Voyons donc le tableau d’Ingres représentant cette scène. On pourrait penser d’un point de vue rapide que le personnage barbu du milieu est le jeune homme qui hésite entre une maîtresse allongée dont il malaxe la poitrine et l’amour défendu pour sa belle-mère. Mais non ! Le personnage étendu est Antiochus, malade d’amour, dont Erasistrate, le médecin, tâte le coeur et devine la passion pour Stratonice, « l’éternelle idole » (pourrait-on dire, selon l’expression de Rodin). Ce que nous avions pris pour une pleureuse, n’est autre que le roi Séleucos consterné et affaissé sur le lit !

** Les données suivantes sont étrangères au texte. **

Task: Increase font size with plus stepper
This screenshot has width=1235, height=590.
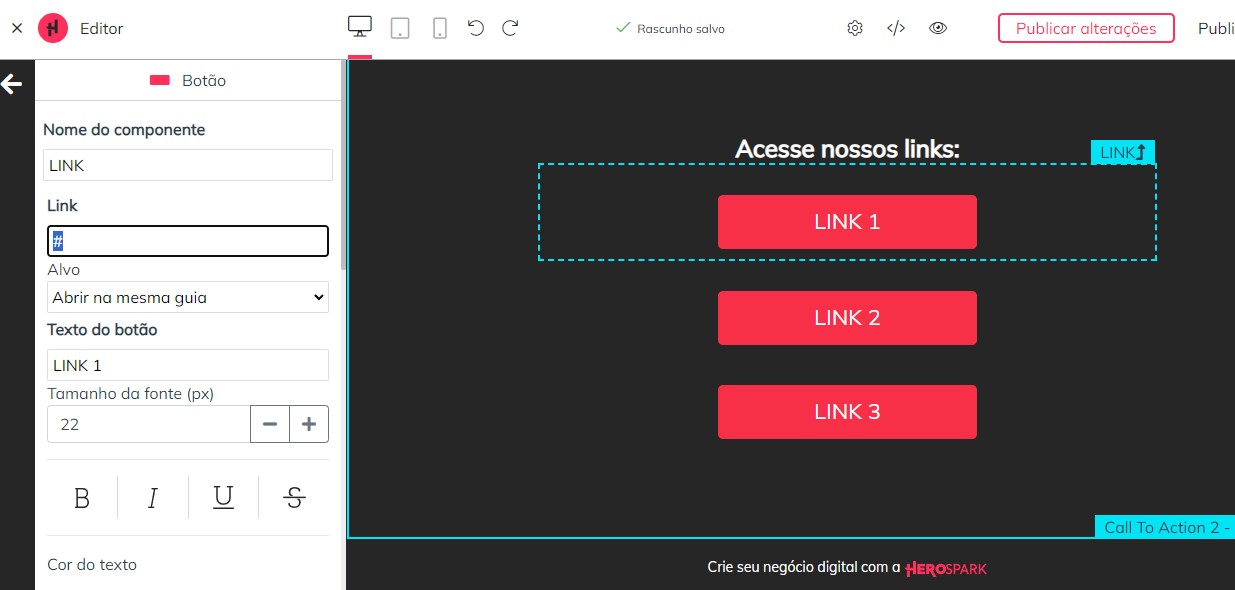Action: coord(309,424)
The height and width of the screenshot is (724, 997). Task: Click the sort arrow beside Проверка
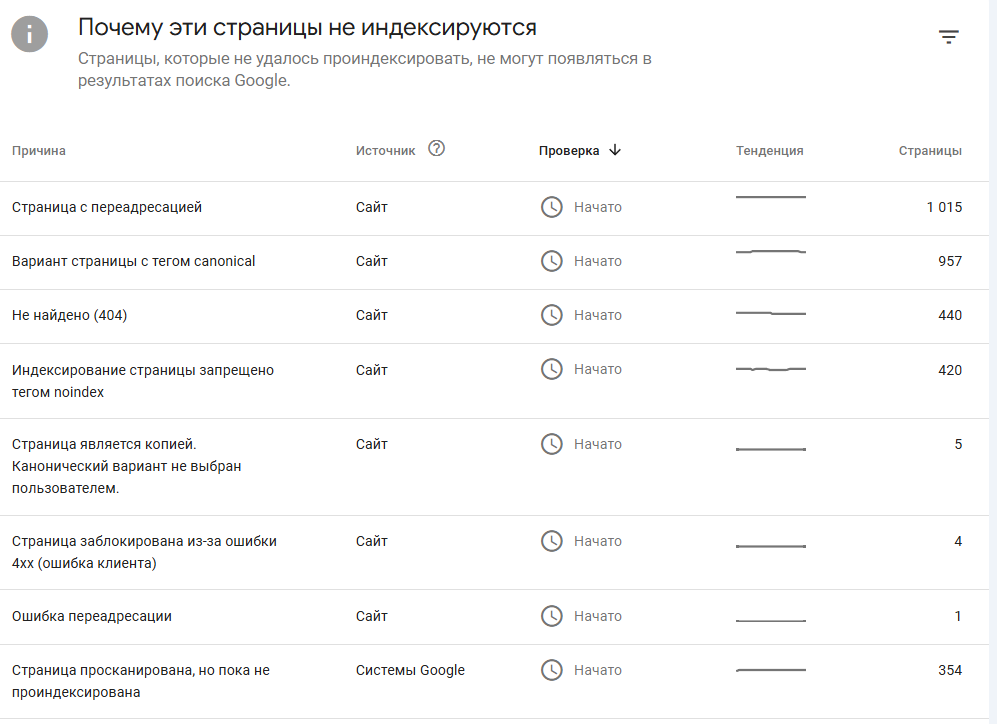tap(615, 150)
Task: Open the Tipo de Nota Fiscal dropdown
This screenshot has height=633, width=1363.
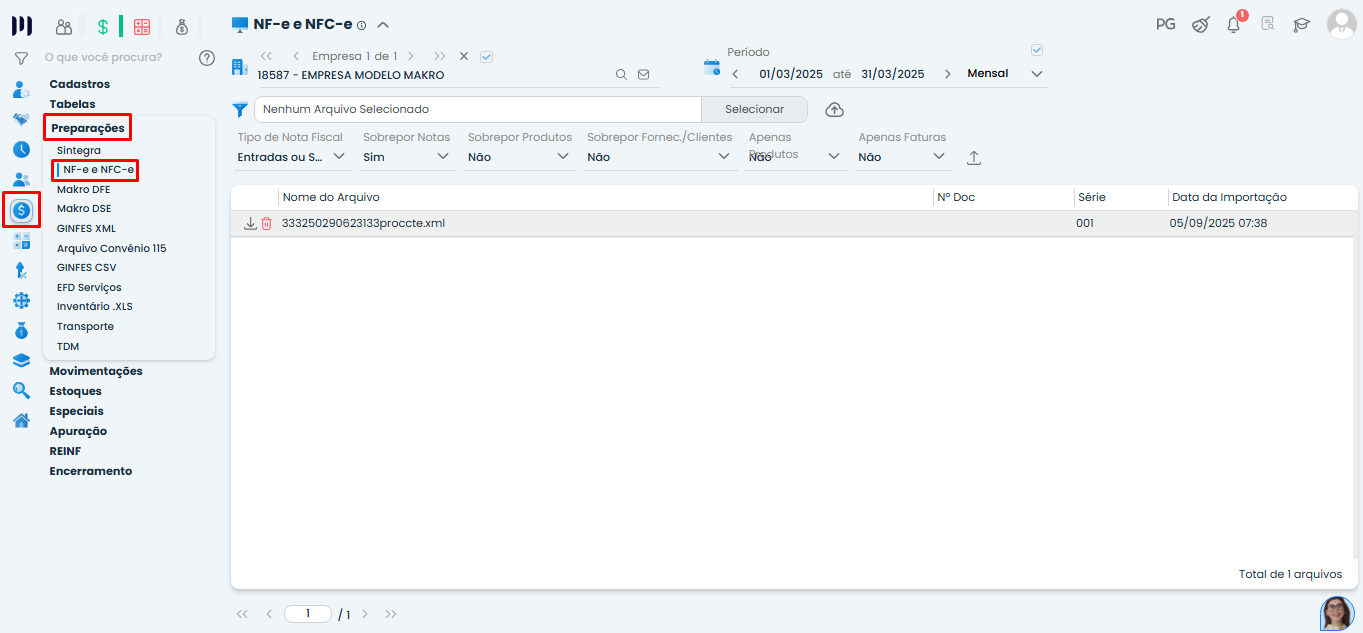Action: [292, 157]
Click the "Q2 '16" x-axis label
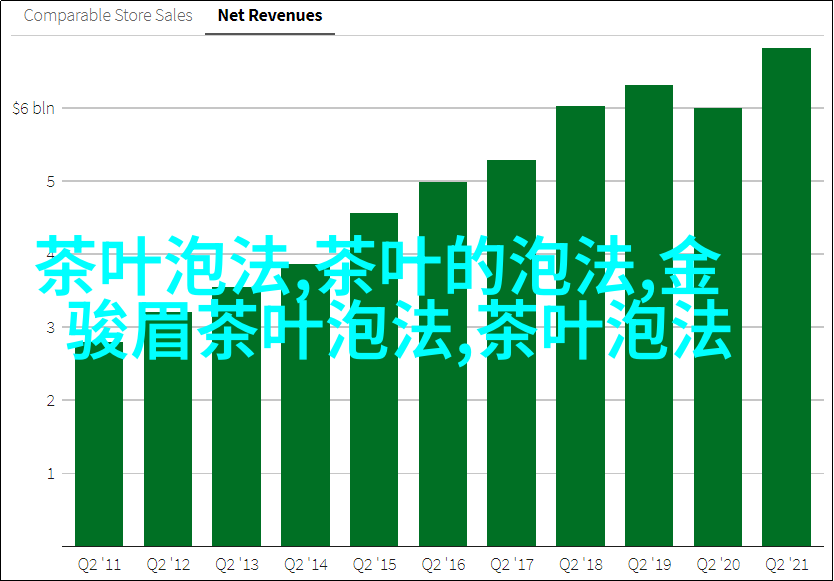834x581 pixels. pyautogui.click(x=443, y=563)
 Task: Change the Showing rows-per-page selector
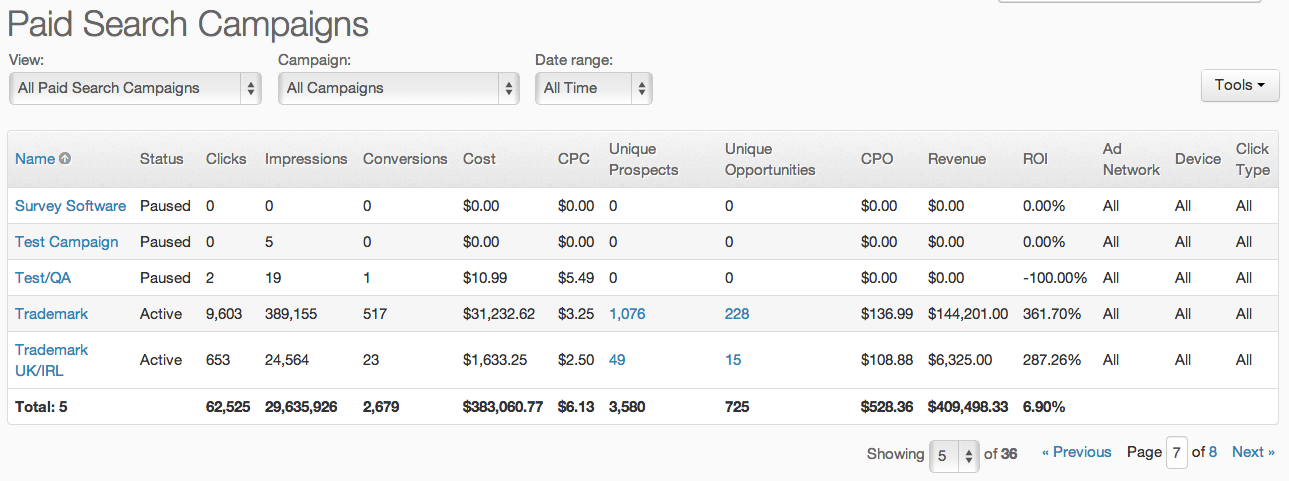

On raconte qu’Ingres narrait cette histoire en pleurant. Pourquoi ? Il nous semble que cela vient de la description de la passion par Plutarque où puisaient déjà Racine et Corneille, mais surtout d’une expérience indirecte vécue par Ingres. Il connut le peintre Léopold Robert (paysagiste français de la campagne romaine) qui était éperdument amoureux de la princesse Charlotte Bonaparte à Venise et qui finit par se suicider malgré les efforts d’Ingres. On pourrait également admettre qu’il s’agit d’amour filial au point que ce récit de Plutarque lui tire des larmes. En effet, c’est le père d’Ingres qui lui a légué toute cette application dans ses activités de peintre et de violoniste, car Jean-Marie-Joseph Ingres, son père, était peintre, sculpteur, architecte et musicien, et lui apprit le dessin à partir d’estampes d’après Raphaël, Titien, entre autres, qu’il devait copier à la sanguine et la technique violonistique. N’oublions pas non plus qu’il était miniaturiste et que notre tableau est une « miniature historique », donc un hommage du fils au père.